SectionUpdated April 16, 2026

    FAR 32.305Loan guarantees for terminated contracts.

    Plain-English Summary

    FAR 32.305 addresses when the Government may guarantee loans to finance contracts that have been terminated, or are about to be terminated, for the convenience of the Government. It explains that the same basic loan-guarantee concept used for defense production financing can extend to termination financing, including situations where a contract has been totally terminated, partially terminated, or is known to be about to be terminated. The section also makes clear that these loans are intended to bridge the contractor’s cash needs while termination settlements are being negotiated and paid, and they may also support continued performance of other eligible defense production contracts. It points readers to the general procedures in FAR 32.304, but creates an important exception: certificates of eligibility are not required for totally terminated contracts or the terminated portion of partially terminated contracts. The section also requires the agency to protect the Government from loss and to ensure the loan will be repaid from proceeds of defense production contracts. Finally, it prohibits providing termination-financing guarantees until the specific terminations are certain, which is a key safeguard against premature or speculative financing.

    Key Rules

    Termination financing is allowed

    Loan guarantees may be used to finance contracts that have been terminated, either totally or partially, for the convenience of the Government. They may also be used when a termination is known to be imminent, even before the formal termination occurs.

    Purpose is bridge financing

    These guaranteed loans are meant to provide working capital pending termination settlements and payments. They can also help finance continued performance on other defense production contracts that remain eligible for guaranteed loans.

    General procedures still apply

    The procedure for these guarantees is substantially the same as under FAR 32.304. That means the normal loan-guarantee framework still governs unless this section specifically changes it.

    No eligibility certificate for terminated work

    Certificates of eligibility are not required for contracts that have been totally terminated or for the terminated portion of partially terminated contracts. This removes a documentation step that otherwise applies in the standard loan-guarantee process.
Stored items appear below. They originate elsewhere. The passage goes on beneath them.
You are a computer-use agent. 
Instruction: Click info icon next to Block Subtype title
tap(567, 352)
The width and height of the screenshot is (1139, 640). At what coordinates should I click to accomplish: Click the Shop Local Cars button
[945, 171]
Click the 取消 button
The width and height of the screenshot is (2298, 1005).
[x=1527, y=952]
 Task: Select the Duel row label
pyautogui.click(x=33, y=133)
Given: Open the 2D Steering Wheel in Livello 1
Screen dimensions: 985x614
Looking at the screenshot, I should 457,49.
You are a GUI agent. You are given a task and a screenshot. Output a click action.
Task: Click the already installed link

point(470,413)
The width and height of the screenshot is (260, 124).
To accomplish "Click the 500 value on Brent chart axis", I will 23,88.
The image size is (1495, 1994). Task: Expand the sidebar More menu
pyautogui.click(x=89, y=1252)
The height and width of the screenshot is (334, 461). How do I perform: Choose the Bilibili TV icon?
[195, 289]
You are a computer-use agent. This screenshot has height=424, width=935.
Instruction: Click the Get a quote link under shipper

    Agency must protect the Government

    The agency must take precautions needed to avoid Government losses. It must also ensure the loan will be self-liquidating from the proceeds of defense production contracts, meaning repayment should come from expected contract-related cash flow.

    No guarantees until termination is certain

    Loan guarantees for termination financing cannot be provided before specific contract terminations are certain. The Government may not commit to this financing based on speculation or an uncertain possibility of termination.

    Responsibilities

    Contracting Officer / Agency

    Determine whether the contract termination is for the convenience of the Government and whether the termination is totally or partially complete, or sufficiently certain to justify financing. Apply the FAR 32.304 procedures as modified by this section, omit certificates of eligibility where allowed, and take precautions to prevent Government loss and ensure the loan is self-liquidating.

    Borrower / Contractor

    Use the guaranteed loan to cover financing needs tied to the terminated contract while awaiting settlement and payment, and to support any continuing eligible defense production work. The contractor must be able to show that the financing is tied to recoverable investment and that repayment can come from contract proceeds.

    Agency financial and program officials

    Evaluate the financial risk, verify that the loan structure will be repaid from defense production contract proceeds, and monitor the arrangement to reduce exposure to Government loss. They should also confirm that the termination is specific and certain before any guarantee is issued.

    Lender / Financing institution

    Structure the loan in accordance with the Government guarantee requirements and rely on the expected contract-related repayment stream. The lender must work within the agency’s safeguards and the applicable procedures for guaranteed loans.

    Practical Implications

    1

    This section is mainly a cash-flow bridge for contractors facing termination, not a general rescue mechanism. It helps keep a contractor solvent while termination settlement amounts are being finalized.

    2

    A common pitfall is treating a likely termination as if it were already certain. FAR 32.305(c) requires specific terminations to be certain before termination-financing guarantees can be provided.

    3

    Another risk is assuming a certificate of eligibility is always needed. For totally terminated contracts and the terminated portion of partially terminated contracts, the certificate is not required.

    4

    Agencies need to be careful that the loan is truly self-liquidating. If repayment depends on uncertain or unrelated revenue, the guarantee may expose the Government to avoidable loss.

    5

    Contractors should expect close scrutiny of the relationship between the loan amount, the terminated work, and the expected settlement proceeds, especially where some contract performance continues and some has been terminated.

    Official Regulatory Text

    (a) The purpose of guaranteed loans; i.e., to provide for financing based on the borrower’s recoverable investment in defense production contracts, may also apply to contracts that have been terminated (partially or totally) for the convenience of the Government. Guaranteed loans also may be made before such termination if it is known that termination of particular contracts for the convenience of the Government is about to occur. These loans are expected to provide necessary financing pending termination settlements and payments. They may also finance continuing performance of defense production contracts that are eligible for guaranteed loans. (b) The procedure for such guarantees is substantially the same as that outlined in 32.304 , except that certificates of eligibility are not required for (1) contracts that have been totally terminated or (2) the terminated portion of contracts that have been partially terminated. The agency shall take precautions necessary to avoid Government losses and to ensure the loans will be self-liquidating from the proceeds of defense production contracts. (c) Loan guarantees for contract termination financing shall not be provided before specific contract terminations are certain.